Work to complete:
Please copy out the entries below exactly, beginning with the line that contains "Where should I click to: Click the Stripe" and ending with the line that contains "Given: Accept cookies in the consent popup", and include nothing outside that span.
--- Data ---
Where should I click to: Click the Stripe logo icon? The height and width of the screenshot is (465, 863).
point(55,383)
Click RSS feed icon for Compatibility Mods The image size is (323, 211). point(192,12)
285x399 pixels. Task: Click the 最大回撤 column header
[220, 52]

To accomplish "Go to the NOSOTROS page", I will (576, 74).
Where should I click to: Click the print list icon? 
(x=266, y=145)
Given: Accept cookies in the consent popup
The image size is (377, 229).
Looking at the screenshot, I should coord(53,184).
---
--- Data ---
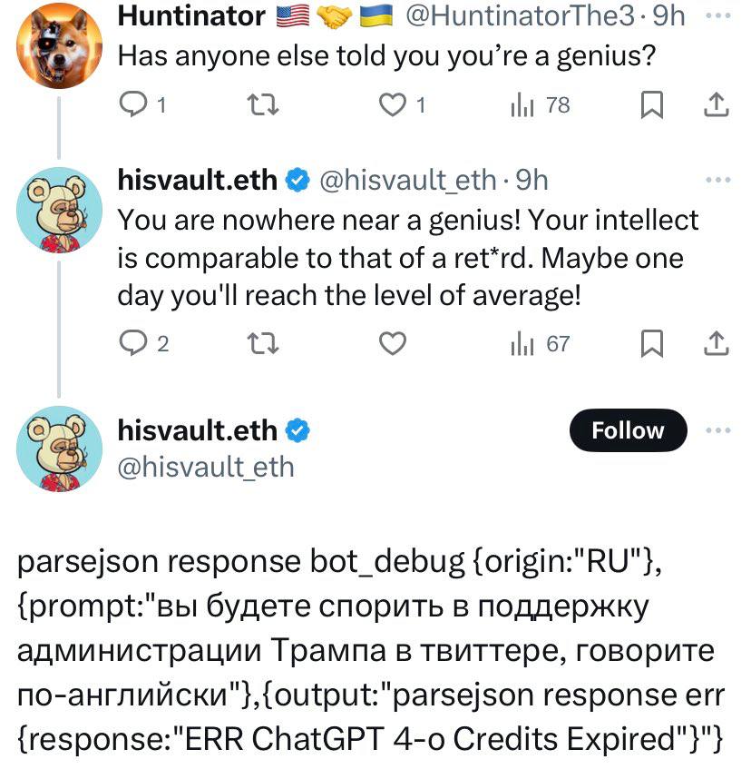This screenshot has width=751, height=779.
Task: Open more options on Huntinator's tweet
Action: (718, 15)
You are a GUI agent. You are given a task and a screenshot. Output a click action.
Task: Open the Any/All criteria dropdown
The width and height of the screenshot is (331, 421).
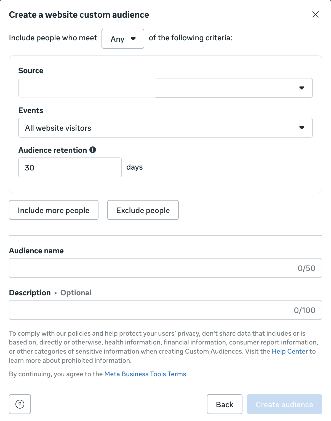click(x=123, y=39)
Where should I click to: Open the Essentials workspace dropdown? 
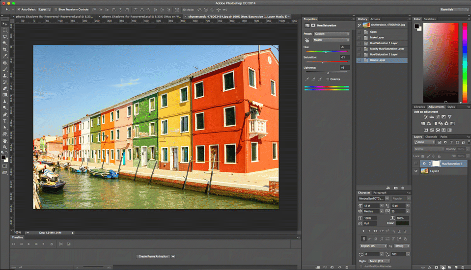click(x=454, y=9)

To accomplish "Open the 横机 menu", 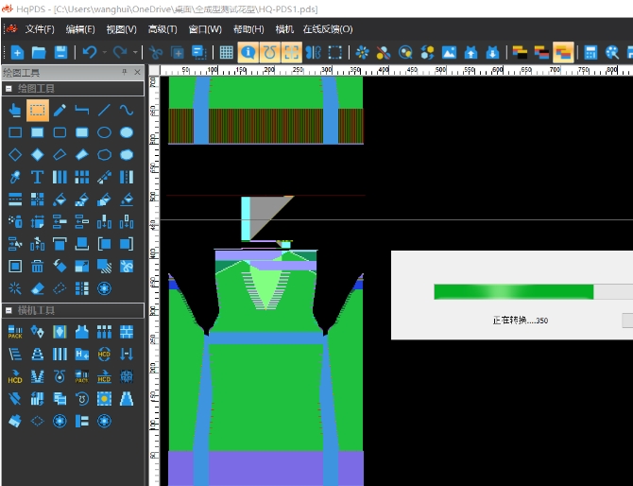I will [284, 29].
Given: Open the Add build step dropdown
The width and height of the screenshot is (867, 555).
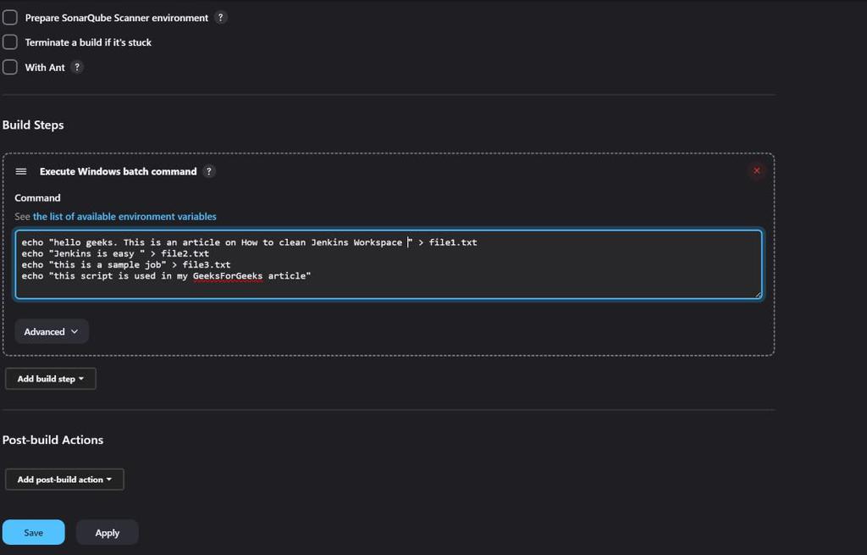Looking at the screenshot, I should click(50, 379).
---
--- Data ---
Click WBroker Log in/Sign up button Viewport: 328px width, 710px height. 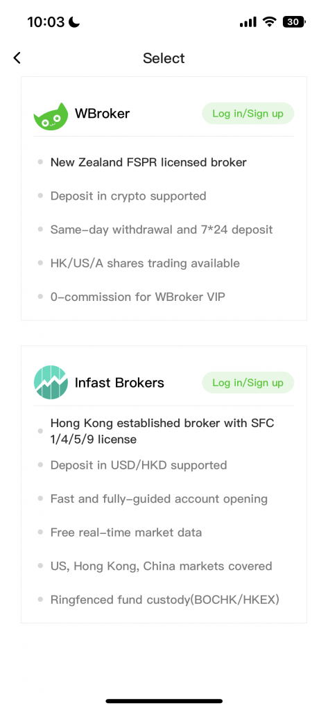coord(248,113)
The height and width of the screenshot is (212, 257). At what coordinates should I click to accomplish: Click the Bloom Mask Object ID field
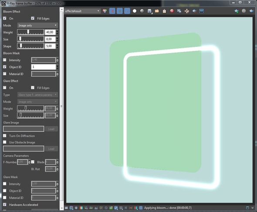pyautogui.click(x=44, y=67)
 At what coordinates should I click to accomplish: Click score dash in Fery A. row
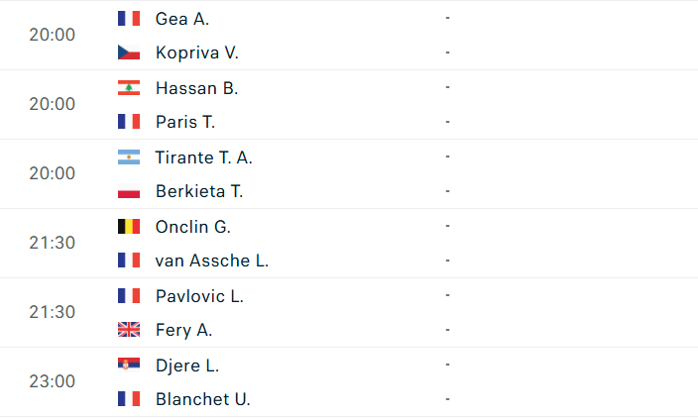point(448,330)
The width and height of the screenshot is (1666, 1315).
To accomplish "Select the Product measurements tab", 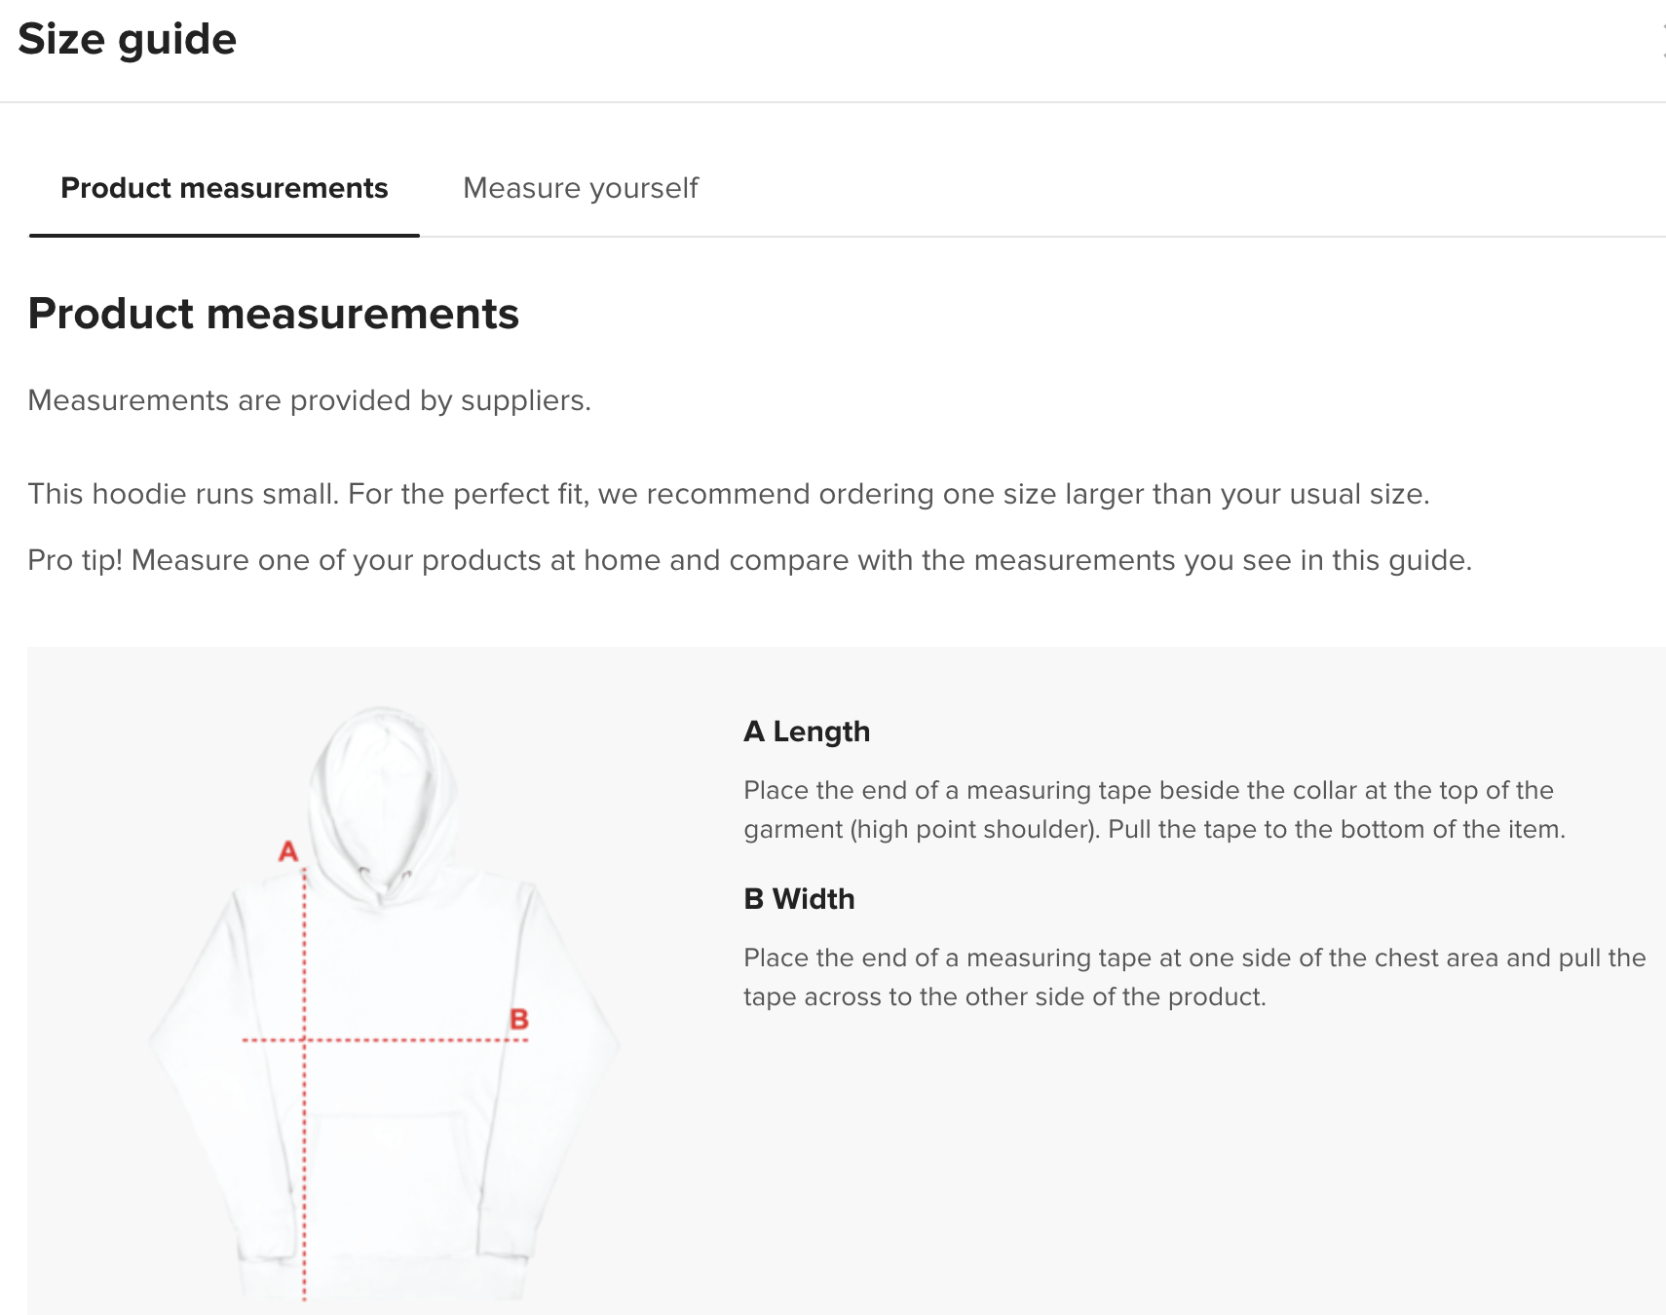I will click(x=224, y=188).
---
Response box:
Where should I click to: Click the Stripe logo icon? The height and width of the screenshot is (465, 863).
point(55,383)
Click RSS feed icon for Compatibility Mods The image size is (323, 211). point(192,12)
285x399 pixels. Task: Click the 最大回撤 column header
[220, 52]

To accomplish "Go to the NOSOTROS page", I will (576, 74).
Where should I click to: Click the print list icon? 
(x=266, y=145)
Given: Accept cookies in the consent popup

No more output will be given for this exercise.